**Source information:**
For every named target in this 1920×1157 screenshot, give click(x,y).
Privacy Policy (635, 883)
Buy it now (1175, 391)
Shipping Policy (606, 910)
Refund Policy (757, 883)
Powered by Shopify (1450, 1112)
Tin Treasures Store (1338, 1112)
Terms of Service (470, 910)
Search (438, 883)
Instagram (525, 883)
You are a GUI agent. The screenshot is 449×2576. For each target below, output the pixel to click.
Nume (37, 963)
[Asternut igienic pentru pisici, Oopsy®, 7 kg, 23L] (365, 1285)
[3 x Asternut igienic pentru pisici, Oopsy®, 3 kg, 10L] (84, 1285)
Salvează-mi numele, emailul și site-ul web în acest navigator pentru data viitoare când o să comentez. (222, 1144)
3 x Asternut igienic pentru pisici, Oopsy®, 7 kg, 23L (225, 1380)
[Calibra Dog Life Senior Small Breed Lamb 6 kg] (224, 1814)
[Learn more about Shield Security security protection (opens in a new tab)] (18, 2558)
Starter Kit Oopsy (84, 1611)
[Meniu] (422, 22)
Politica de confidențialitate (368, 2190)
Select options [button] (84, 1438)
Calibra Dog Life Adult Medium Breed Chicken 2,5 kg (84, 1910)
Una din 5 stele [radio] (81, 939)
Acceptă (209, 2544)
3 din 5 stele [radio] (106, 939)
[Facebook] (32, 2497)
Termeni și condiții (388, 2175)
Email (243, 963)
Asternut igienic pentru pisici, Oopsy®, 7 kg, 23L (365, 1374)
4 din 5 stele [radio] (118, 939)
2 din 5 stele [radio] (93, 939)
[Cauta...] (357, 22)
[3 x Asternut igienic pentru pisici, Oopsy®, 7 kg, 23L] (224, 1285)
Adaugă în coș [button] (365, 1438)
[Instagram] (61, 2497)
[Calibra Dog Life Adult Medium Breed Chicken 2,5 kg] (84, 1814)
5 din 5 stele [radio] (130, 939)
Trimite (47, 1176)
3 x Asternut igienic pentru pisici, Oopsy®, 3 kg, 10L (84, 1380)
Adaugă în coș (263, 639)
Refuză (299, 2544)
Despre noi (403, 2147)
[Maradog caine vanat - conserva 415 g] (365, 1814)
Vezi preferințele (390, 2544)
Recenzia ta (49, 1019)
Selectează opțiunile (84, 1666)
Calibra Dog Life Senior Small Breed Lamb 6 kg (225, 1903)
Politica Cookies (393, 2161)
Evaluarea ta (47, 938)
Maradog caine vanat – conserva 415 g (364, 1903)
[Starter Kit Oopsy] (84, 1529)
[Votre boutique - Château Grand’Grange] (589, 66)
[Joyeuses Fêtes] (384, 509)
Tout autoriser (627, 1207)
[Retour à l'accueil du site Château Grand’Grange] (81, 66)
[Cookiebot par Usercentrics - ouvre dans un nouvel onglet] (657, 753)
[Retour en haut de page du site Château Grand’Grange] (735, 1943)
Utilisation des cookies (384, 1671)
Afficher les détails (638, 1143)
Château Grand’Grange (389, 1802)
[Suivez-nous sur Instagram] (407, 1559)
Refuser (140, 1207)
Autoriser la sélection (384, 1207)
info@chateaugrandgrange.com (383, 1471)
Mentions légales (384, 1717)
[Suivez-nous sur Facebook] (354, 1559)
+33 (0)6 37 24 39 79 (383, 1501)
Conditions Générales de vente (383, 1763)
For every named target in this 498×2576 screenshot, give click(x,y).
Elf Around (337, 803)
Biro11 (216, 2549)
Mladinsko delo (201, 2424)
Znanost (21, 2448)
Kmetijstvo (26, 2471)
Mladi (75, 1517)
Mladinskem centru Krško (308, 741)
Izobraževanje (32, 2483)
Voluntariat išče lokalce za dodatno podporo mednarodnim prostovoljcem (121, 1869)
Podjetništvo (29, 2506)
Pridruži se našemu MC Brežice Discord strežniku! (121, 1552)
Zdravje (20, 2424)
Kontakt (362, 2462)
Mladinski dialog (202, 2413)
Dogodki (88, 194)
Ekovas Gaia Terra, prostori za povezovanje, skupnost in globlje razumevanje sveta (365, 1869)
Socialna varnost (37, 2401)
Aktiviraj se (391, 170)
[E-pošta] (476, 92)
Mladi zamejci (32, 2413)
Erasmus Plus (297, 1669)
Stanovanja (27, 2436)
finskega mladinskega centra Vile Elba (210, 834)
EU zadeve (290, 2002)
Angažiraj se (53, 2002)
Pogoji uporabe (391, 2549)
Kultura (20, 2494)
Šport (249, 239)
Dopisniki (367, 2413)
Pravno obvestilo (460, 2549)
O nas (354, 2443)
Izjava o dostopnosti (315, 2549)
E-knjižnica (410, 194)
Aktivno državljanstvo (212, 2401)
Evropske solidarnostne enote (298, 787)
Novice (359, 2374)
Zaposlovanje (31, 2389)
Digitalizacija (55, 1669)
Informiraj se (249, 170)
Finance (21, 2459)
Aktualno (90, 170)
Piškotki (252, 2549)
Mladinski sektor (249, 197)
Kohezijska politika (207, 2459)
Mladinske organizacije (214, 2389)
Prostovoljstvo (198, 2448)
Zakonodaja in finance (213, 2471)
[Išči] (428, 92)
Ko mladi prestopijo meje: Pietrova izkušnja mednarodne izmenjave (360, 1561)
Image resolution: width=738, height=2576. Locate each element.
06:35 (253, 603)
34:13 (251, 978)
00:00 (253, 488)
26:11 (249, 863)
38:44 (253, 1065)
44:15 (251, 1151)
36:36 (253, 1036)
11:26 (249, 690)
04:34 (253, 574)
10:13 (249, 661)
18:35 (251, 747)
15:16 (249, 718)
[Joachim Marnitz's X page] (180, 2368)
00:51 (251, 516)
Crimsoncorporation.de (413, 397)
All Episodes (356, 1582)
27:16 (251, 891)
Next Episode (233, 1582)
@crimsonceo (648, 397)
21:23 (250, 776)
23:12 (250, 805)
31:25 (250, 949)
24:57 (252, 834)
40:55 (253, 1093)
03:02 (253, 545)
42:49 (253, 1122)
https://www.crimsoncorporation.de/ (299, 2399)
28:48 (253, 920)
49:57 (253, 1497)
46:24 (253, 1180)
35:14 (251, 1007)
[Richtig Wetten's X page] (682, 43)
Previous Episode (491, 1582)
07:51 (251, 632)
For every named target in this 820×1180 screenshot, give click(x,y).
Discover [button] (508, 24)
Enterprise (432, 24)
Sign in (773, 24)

**Directions for this task:** Start at the first line of the entries and stop at the line with "Adaugă în coș [button] (365, 1438)". Retype each of those lines exactly, both ends included.

**Task answer:**
For every named target in this 1920×1157 screenshot, give click(x,y).
Privacy Policy (635, 883)
Buy it now (1175, 391)
Shipping Policy (606, 910)
Refund Policy (757, 883)
Powered by Shopify (1450, 1112)
Tin Treasures Store (1338, 1112)
Terms of Service (470, 910)
Search (438, 883)
Instagram (525, 883)
You are a GUI agent. The screenshot is 449×2576. For each target below, output the pixel to click.
Nume (37, 963)
[Asternut igienic pentru pisici, Oopsy®, 7 kg, 23L] (365, 1285)
[3 x Asternut igienic pentru pisici, Oopsy®, 3 kg, 10L] (84, 1285)
Salvează-mi numele, emailul și site-ul web în acest navigator pentru data viitoare când o să comentez. (222, 1144)
3 x Asternut igienic pentru pisici, Oopsy®, 7 kg, 23L (225, 1380)
[Calibra Dog Life Senior Small Breed Lamb 6 kg] (224, 1814)
[Learn more about Shield Security security protection (opens in a new tab)] (18, 2558)
Starter Kit Oopsy (84, 1611)
[Meniu] (422, 22)
Politica de confidențialitate (368, 2190)
Select options [button] (84, 1438)
Calibra Dog Life Adult Medium Breed Chicken 2,5 kg (84, 1910)
Una din 5 stele [radio] (81, 939)
Acceptă (209, 2544)
3 din 5 stele [radio] (106, 939)
[Facebook] (32, 2497)
Termeni și condiții (388, 2175)
Email (243, 963)
Asternut igienic pentru pisici, Oopsy®, 7 kg, 23L (365, 1374)
4 din 5 stele [radio] (118, 939)
2 din 5 stele [radio] (93, 939)
[Cauta...] (357, 22)
[3 x Asternut igienic pentru pisici, Oopsy®, 7 kg, 23L] (224, 1285)
Adaugă în coș [button] (365, 1438)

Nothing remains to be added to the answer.